**Vorliegender Text**
════

Nach der Impfung in die "Wellnessoase"

Der Impfbogen mit den Vorerkrankungen wurde überprüft, Großmutter unterschrieb die Aufklärung. Haut wurde desinfizieren, Spritze in den Oberarm, Pflaster drüber – fertig. Keine zwei Minuten später zog Oma ihre Strickjacke wieder an, sie hatte die Spritze nicht einmal gemerkt. Sie bedankte sich überschwänglich beim Arzt und ging mit einem "Hurra" aus der Kabine raus.

In der "Wellnessoase", wie Mitarbeiter den Ruhebereich nach der Impfung scherzhaft nennen, machten wir sofort ein Selfie und schickten es in die Familiengruppe. "Wir haben es geschafft!" Eine viertel Stunde saßen wir da – sie sichtlich erleichtert, die Enkelin mit Tränen vor Freude in den Augen. Zum ersten Mal seit langer Zeit kommt das Gefühl auf, dass die Pandemie endlich kontrolliert werden kann. In drei Wochen steht der zweite Termin an. Oma freut sich drauf. "Man muss nur geduldig sein, dann wird alles gut", sagt sie auf der Rückfahrt.

════

**Erfasste Daten**
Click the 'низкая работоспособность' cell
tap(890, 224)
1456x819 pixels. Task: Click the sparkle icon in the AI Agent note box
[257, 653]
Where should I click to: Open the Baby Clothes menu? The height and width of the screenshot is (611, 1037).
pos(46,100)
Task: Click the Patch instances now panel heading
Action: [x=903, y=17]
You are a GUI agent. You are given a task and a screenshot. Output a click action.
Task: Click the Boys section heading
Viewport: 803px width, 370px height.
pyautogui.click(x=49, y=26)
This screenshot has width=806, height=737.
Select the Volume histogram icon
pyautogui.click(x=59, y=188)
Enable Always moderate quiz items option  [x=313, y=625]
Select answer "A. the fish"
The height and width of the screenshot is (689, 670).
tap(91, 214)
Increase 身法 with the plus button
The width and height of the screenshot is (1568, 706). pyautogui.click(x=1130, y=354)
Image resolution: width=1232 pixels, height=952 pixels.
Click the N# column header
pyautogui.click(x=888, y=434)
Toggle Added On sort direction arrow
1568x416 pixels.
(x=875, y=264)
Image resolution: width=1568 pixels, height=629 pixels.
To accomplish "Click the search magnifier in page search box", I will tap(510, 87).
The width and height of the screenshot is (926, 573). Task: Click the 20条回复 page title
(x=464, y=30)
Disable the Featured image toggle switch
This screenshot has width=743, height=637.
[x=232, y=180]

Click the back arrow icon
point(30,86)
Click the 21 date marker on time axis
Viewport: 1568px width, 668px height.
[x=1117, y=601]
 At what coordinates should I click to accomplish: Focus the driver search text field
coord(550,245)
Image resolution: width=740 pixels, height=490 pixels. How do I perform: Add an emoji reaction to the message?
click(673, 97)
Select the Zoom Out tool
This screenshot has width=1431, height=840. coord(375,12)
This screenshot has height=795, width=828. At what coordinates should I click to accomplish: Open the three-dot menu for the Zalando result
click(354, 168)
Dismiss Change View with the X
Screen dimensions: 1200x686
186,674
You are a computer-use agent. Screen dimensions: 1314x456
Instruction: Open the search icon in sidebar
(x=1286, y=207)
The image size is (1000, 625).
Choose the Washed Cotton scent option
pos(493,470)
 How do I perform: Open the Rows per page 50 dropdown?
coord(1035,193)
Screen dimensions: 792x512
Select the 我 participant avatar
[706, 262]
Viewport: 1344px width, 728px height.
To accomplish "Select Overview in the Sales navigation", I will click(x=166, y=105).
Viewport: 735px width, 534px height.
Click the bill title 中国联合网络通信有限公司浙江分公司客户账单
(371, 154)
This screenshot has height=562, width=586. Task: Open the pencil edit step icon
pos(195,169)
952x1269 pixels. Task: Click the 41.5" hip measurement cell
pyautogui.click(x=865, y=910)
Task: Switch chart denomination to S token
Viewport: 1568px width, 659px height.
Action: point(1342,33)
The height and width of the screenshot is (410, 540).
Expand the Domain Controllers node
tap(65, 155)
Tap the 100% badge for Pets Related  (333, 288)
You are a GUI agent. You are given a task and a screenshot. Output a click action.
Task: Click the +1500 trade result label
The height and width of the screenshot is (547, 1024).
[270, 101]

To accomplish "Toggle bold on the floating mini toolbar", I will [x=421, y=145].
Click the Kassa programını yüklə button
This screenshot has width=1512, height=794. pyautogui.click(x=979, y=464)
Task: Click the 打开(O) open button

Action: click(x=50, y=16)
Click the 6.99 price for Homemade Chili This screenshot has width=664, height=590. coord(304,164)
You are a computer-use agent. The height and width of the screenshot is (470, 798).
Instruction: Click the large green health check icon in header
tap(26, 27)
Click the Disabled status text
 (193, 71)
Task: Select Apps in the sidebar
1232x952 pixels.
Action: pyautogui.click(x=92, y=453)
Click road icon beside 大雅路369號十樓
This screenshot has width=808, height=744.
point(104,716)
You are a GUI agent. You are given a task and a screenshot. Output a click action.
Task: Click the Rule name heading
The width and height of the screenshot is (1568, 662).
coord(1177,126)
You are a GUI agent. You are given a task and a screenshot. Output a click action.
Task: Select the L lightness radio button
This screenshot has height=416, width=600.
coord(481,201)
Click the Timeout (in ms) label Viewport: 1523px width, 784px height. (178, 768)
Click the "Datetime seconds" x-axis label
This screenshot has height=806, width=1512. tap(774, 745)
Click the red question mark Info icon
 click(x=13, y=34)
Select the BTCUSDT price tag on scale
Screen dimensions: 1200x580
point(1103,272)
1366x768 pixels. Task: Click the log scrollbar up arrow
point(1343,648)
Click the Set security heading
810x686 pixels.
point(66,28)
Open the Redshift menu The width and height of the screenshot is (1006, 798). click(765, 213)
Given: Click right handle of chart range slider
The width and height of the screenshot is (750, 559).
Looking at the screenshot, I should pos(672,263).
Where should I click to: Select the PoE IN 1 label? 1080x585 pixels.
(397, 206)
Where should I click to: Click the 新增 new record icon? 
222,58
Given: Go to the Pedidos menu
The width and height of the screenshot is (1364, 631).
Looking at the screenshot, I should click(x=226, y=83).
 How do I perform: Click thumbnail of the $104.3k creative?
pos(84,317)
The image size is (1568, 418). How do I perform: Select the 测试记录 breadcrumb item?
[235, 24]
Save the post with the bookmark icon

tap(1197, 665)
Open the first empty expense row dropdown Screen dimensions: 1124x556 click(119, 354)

════

**Ziel der Aufgabe**
Beantworte die folgenden Fragen zum Text über die Impfung der Großmutter, jede Antwort in einer eigenen Zeile und nummeriert wie die Fragen.
1. Was rief Oma, als sie aus der Kabine ging?
2. Wie lange saßen die beiden in der "Wellnessoase"?
3. Wann steht der zweite Termin an?

**Antwortbereich**
1. "Hurra"
2. Eine Viertelstunde
3. In drei Wochen